Facebook broke ground at the company's newest data center in Fort Worth, Texas, where it said that the company will be making an investment of at least $500 million.
The location of the data center is unusual, considering the relatively hot climate in Texas and the massive cooling requirements that a data center requires to protect its systems. However, Facebook said that it is handling the matter.
In the announcement of Facebook on the new Fort Worth data center, the company said that it will provide power to the location using only renewable energy that will come from 200 megawatts of wind power. The data center will acquire its needed power from a new clean energy project that will be completed next year.
"200 MW is more energy than we will need for the foreseeable future, and we're proud to have played a role in bringing this project to Texas," said Facebook's director of data center operation for the western region, Ken Patchett.
As for the issue of keeping the data center cool, Facebook does not see it as a problem. The company has another data center located in North Carolina, which has hot humid southern heat. Facebook, however, has been able to keep the data center cool, and it will be using the same methods that it used there with the data center in Fort Worth.
There will be many eyes on Facebook as it looks to keep costs down at the upcoming Fort Worth data center while keeping the temperatures down at the site. Considered as pioneers in data center technology, Facebook has launched the Open Compute Project.
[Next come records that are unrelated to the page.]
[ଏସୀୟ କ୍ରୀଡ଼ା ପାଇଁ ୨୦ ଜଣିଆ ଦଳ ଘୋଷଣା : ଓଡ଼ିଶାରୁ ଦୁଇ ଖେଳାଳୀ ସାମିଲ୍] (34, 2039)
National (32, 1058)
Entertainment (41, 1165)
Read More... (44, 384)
As Facebook established its data center in Oregon, the company launched a new plan for saving energy, which it has since introduced to other operating locations. The company then released its plans for its hardware in such locations through the Open Compute Project to allow the data centers of other companies to follow best practices.
The data center in Fort Worth will feature three buildings covering 250,000 square feet, with 40 employees who are Fort Worth residents. The project has been approved by the city council to receive an incentive package worth $146.7 million.